***** Document passage *****

Blaschke product

In complex analysis, the Blaschke product is a bounded analytic function in the open unit disc constructed to have zeros at a (finite or infinite) sequence of prescribed complex numbers

a₀, a₁, ...

inside the unit disc.

Blaschke product, B(z), associated to 50 randomly chosen points in the unit disk.

\zeta =e^{2\pi i/3}

. B(z) is represented as a Matplotlib plot, using a version of the Domain coloring method.

Blaschke products were introduced by Wilhelm Blaschke (1915). They are related to Hardy spaces.

Definition

A sequence of points $(a_{n})$ inside the unit disk is said to satisfy the Blaschke condition when

\sum _{n}(1-|a_{n}|)<\infty .

Given a sequence obeying the Blaschke condition, the Blaschke product is defined as

B(z)=\prod _{n}B(a_{n},z)

with factors

B(a,z)={\frac {|a|}{a}}\;{\frac {a-z}{1-{\overline {a}}z}}

provided a ≠ 0. Here ${\overline {a}}$ is the complex conjugate of a. When a = 0 take B(0,z) = z.

***** Entries provided *****

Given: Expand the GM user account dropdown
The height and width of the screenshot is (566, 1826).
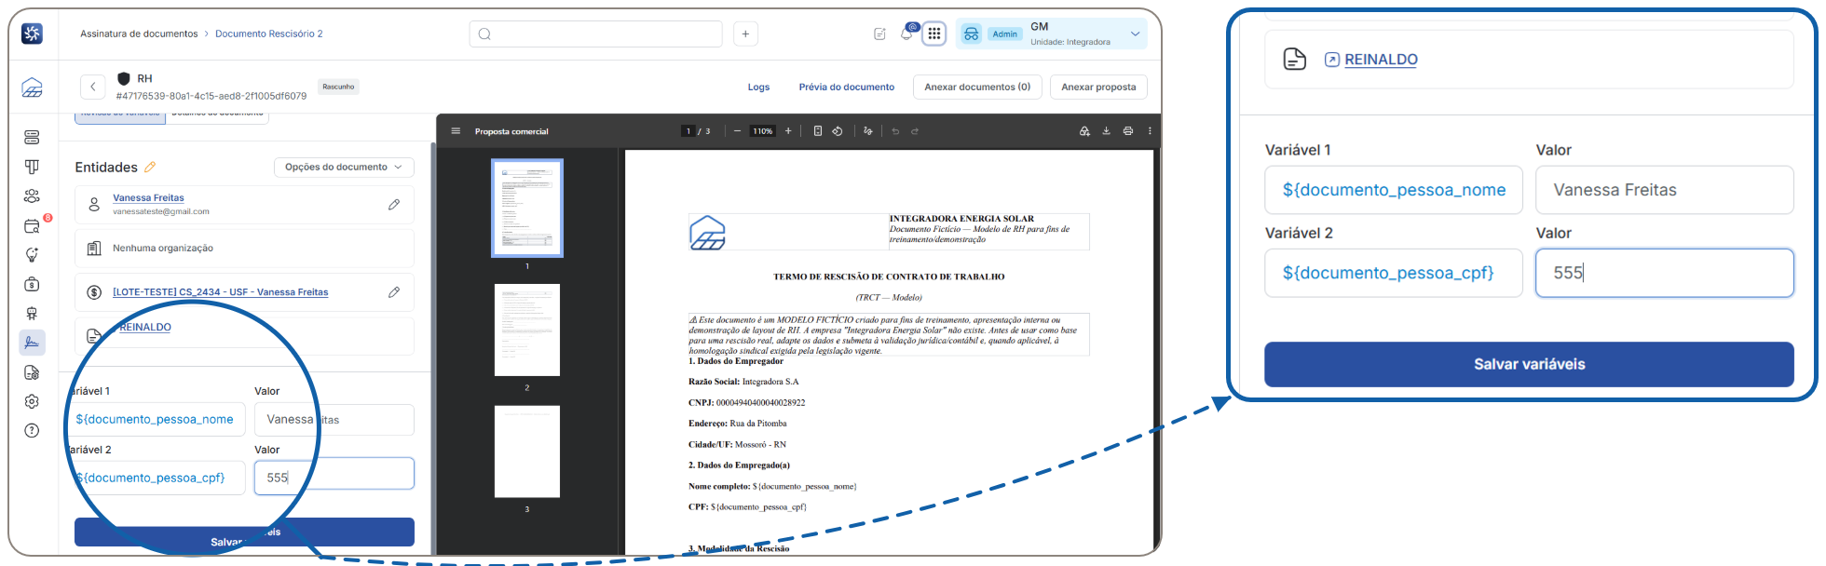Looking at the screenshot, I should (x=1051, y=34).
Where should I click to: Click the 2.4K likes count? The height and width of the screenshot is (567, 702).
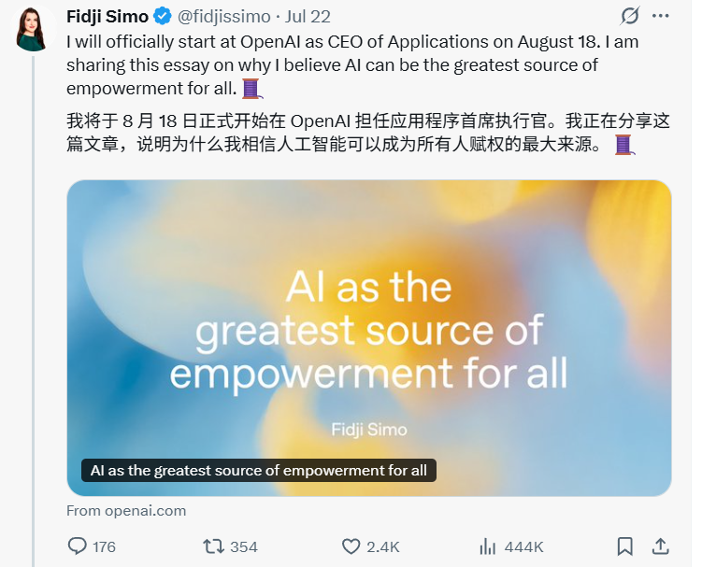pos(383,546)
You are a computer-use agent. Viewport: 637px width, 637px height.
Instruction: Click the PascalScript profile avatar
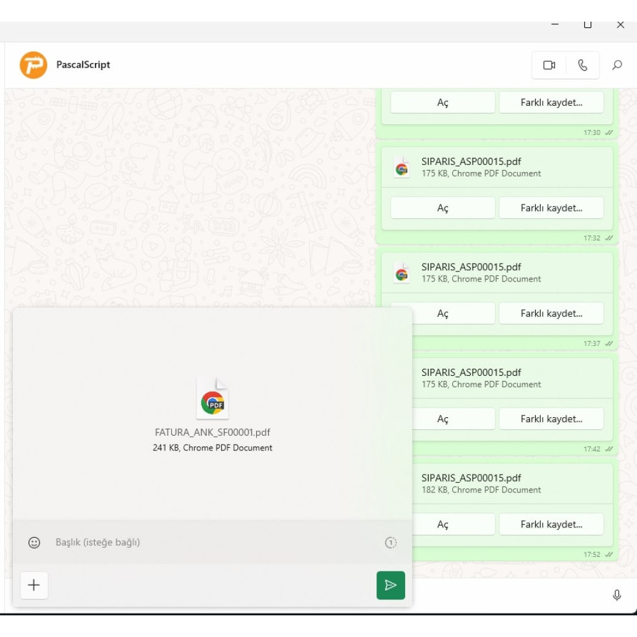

*****

__Given problem A__:
Check each statement against the Blaschke product passage: (i) Blaschke products were introduced by Wilhelm Blaschke in 1915; (ii) the Blaschke product is an unbounded function in the open unit disc; (iii) when a = 0, the factor B(0,z) is taken to be z. For each, answer yes or no and quote the words of the passage that decide it.
__Given problem B__:
From the Blaschke product passage, extract the text starting at "In complex analysis, the" and ending at "to Hardy spaces.".

__Correct output A__:
(i) Yes: "Blaschke products were introduced by Wilhelm Blaschke (1915)."
(ii) No: "the Blaschke product is a bounded analytic function in the open unit disc"
(iii) Yes: "When a = 0 take B(0,z) = z."

__Correct output B__:
In complex analysis, the Blaschke product is a bounded analytic function in the open unit disc constructed to have zeros at a (finite or infinite) sequence of prescribed complex numbers

a₀, a₁, ...

inside the unit disc.

Blaschke product, B(z), associated to 50 randomly chosen points in the unit disk.

\zeta =e^{2\pi i/3}

. B(z) is represented as a Matplotlib plot, using a version of the Domain coloring method.

Blaschke products were introduced by Wilhelm Blaschke (1915). They are related to Hardy spaces.